# START OF Given passage

Studio album by Devils Brigade
- Released: August 30, 2010 (EU); August 31, 2010 (US);
- Recorded: 2010
- Studio: Sunset Lodge (Hollywood, CA); Cleveland Audio (Cleveland, Ohio);
- Genre: Punk rock; psychobilly;
- Length: 28:17
- Label: Hellcat
- Producer: Tim Armstrong; Ryan Foltz;

= Devils Brigade (album) =

2010 studio album by Devils Brigade

Devils Brigade is the debut album by the rock band Devils Brigade, a side project by Matt Freeman of Rancid. The band, which performs a mix of punk rock and psychobilly, features Freeman on lead vocals and double bass in contrast to the backing vocals and bass guitar he typically performs in Rancid (though he still plays bass guitar on select tracks). Originally envisioned as a concept album about the construction of the Golden Gate Bridge, Devils Brigade was co-written by Freeman and his longtime bandmate Tim Armstrong, who also played guitar on the album and served as record producer alongside Ryan Foltz. The album also features X drummer DJ Bonebrake and contributions from Rancid's Lars Frederiksen, and was released August 31, 2010 through Armstrong's label Hellcat Records.

The album peaked at number 21 on the Billboard Heatseekers Albums.

== Background and recording ==
Freeman started Devils Brigade in 2000 when he and Armstrong began writing songs together during breaks between Rancid tours. Backed by Armstrong on guitar and Rancid drummer Brett Reed, he debuted the project in 2002 with the song "Vampire Girl" on the compilation album Give 'Em the Boot III. He continued to work on Devils Brigade in between tours supporting Rancid's 2003 album Indestructible, releasing two singles in 2003 and 2005.

# END OF Given passage

* Exercise task 1 *
Substitute "Marketplace" for "For Sale" in the entries, starting with the line containing "Our Boatshed Element type: text (620, 183)" and going on through the line containing "Newsletters Element type: text (532, 183)", and write out those lines with nothing else changed.

# START OF Listed entries

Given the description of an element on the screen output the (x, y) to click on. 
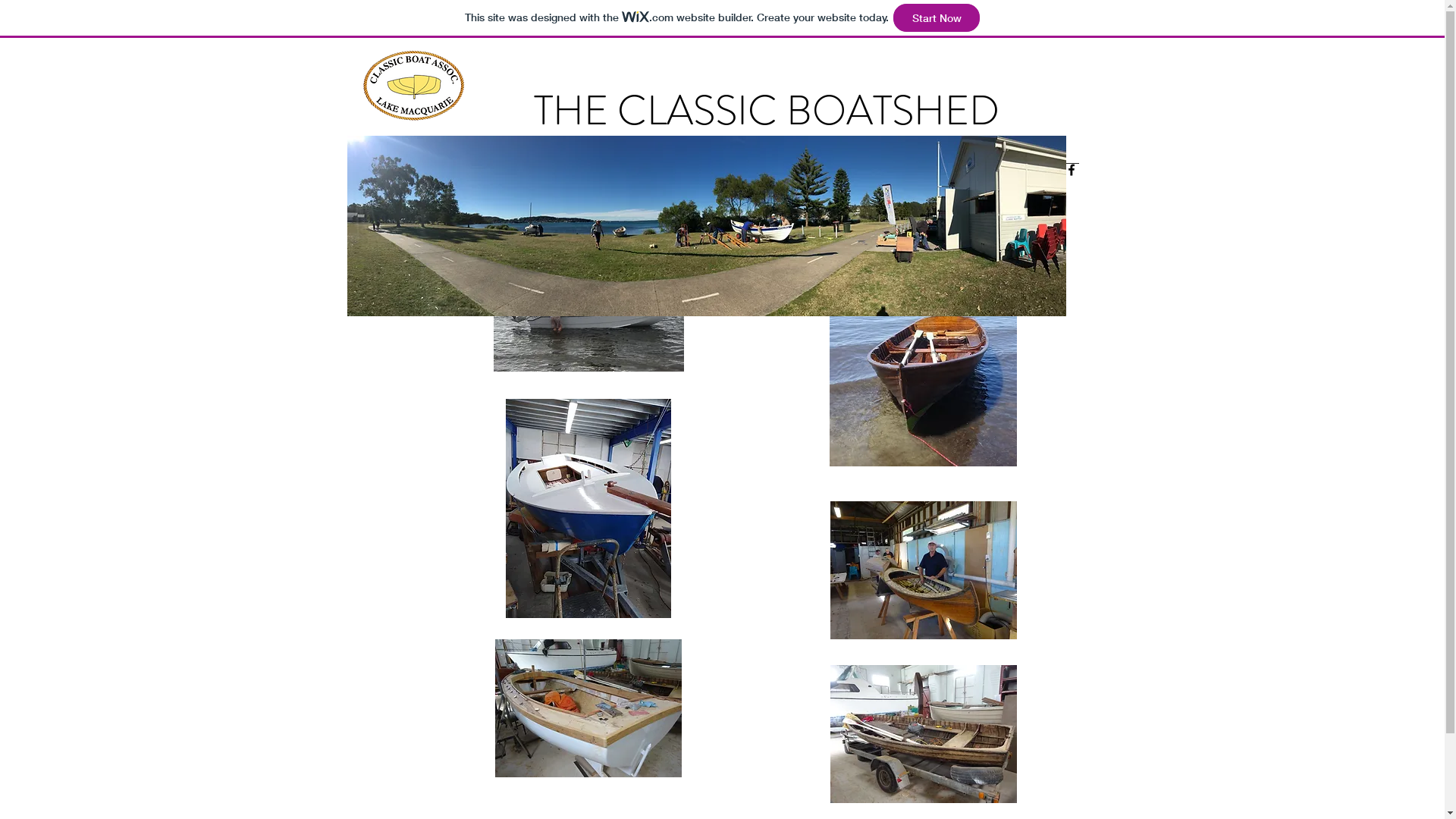
Our Boatshed Element type: text (620, 183)
Our Association Element type: text (842, 183)
Join Us Element type: text (922, 183)
IMG_4613[1].JPG Element type: hover (706, 225)
For Sale Element type: text (697, 183)
Newsletters Element type: text (532, 183)
Boatfest Element type: text (759, 183)
Events Element type: text (976, 183)
Home Element type: text (465, 183)
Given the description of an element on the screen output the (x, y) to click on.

# END OF Listed entries

* Exercise task 2 *
Summarize the text about the Devils Brigade album in two sentences.

* Right answer 1 *
Our Boatshed Element type: text (620, 183)
Our Association Element type: text (842, 183)
Join Us Element type: text (922, 183)
IMG_4613[1].JPG Element type: hover (706, 225)
Marketplace Element type: text (697, 183)
Newsletters Element type: text (532, 183)

* Right answer 2 *
Devils Brigade is the 2010 debut album of the punk rock and psychobilly band Devils Brigade, a side project of Rancid's Matt Freeman, who sings and plays double bass on it. Freeman co-wrote it with Tim Armstrong, who co-produced it with Ryan Foltz and released it through Hellcat Records, and it peaked at number 21 on the Billboard Heatseekers Albums.